Wednesday, September 27, 2017

Time

I don't know why certain thoughts come to me the way they do, but they do, none the less.  The other day, I was just thinking about the number of hours each day that I ACTUALLY get to spend with my kids.  Up until this year, I have been the one who wakes them up, gets them dressed, takes them to school, brings them home from school, does homework with them, lugs them to baseball or football or whatever season it is.  Now that I have taken on a more demanding job that requires more time away, I'm realizing how little quality time I get with them.

I still wake them up, get them dressed, take them to school and sometimes bring one of them home from practice.  But my husband is doing much more now because my work hours are typically later than his.  I no longer pick them up from school or take them to practice.  He does.  That's taken away about an hour and a half that I used to have with them. 

When I calculated, I think I am getting about 2-3 hours a day with my kids.  This doesn't count the hours they are at home, asleep.

This kind of breaks my heart.  It just made me realize that they are born, and before you know it, they're grown and gone.  And you get so LITTLE time with them between...

I don't regret my decision to be a working mom.  I don't regret my decision to have my boy in competitive sports that take up over 2 hours a day of their schedules also.  What I do regret are all the times I have had with my kids that I have not utilized to its fullest potential.  I regret yelling at the kids when they are taking too long to hurry up and shower and get in bed.  I regret telling them, "Not tonight, I'm too tired."  I regret getting frustrated when they want me to come tuck them in and give hugs and kisses because that means I have to go BACK upstairs and I just want to go soak in the tub.
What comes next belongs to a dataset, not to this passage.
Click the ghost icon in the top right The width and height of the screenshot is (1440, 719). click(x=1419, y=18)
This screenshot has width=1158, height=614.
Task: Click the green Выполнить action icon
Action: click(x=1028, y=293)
I know every decision a mother makes can be criticized.  I know there are people who think I'm wrong for chosing not to stay home; that's their prerogative.  I know there are others who think stay at home moms are crazy for making that decision.  I think every situation is different and quite frankly, I don't think it matters either way what you decide.  What matters is that we have to remember that the time we are blessed with is very little.  It's gone in the blink of an eye.  I want to make it my mission to end the day with a smile on my face because it was simply a good day where I got to love on my boys a little while more.

Psalm 127:3
Children are a gift from the LORD; they are a reward from him.